The 12-month project seeks to create alternative grow bags that provide optimum growing conditions, while also breaking down in soil. The material could potentially open lucrative opportunities in packaging and manufacturing, the university said in a media release. 

“Grow bags are widely used across the fungiculture industry, but most are made from non-biodegradable materials which can only be burned or sent to landfill. This adds to the 80,000-plus tonnes of plastic waste generated by Australian agriculture each year,” said Dr Masim Amiralian from UQ’s Australian Institute for Bioengineering and Nanotechnology

According to Amiralian, existing biodegradable plastics made from corn starch, potato starch, or even the vegetative part of mushrooms called mycelium are often brittle and do not have long-term integrity. 

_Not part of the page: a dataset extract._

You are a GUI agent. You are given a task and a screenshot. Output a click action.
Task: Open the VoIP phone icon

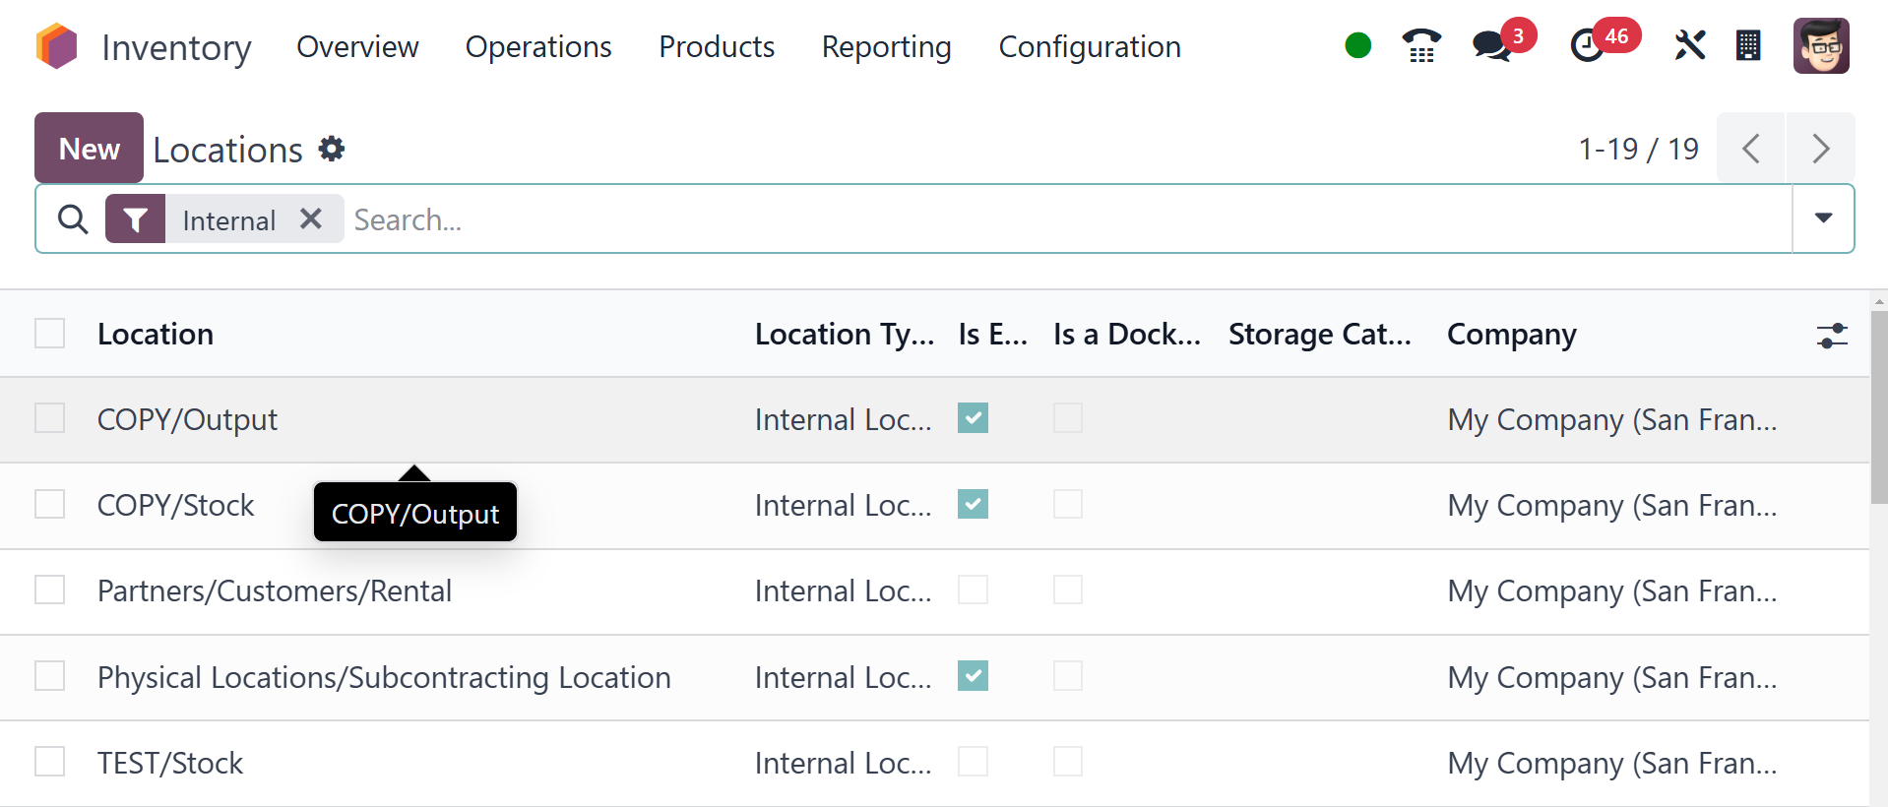coord(1420,45)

However, fibres from agricultural waste like sugarcane are affordable and can be used to produce high-quality materials that can withstand high temperatures and humidity.

The grow bag project could also pave the way for the technology to be used in agriculture, manufacturing, pulping, and packaging, Amiralian added. 

Matthew Davis, founder of Scenic Rim Mushrooms, said the company’s farming methods were all sustainable, except for the use of plastics. 

“The fungiculture industry has traditionally had to use plastics for mass commercial production, but this project gives us hope,” Davis said. “It’s a problem that needs to be fixed for us to become completely cyclic mushroom growers, and proceed to large-volume commercial cultivation.”

The grow bags project has received a $30,000 Industry Kickstarter grant from the UQ Agri-Food Innovation Alliance, supported by the Australian Government’s Department of Education, Skills, and Employment under the Strategic University Refor. 

“Ultimately we’d like to see the product we develop translated to the global fungiculture and packaging markets,” Dr Amiralian said.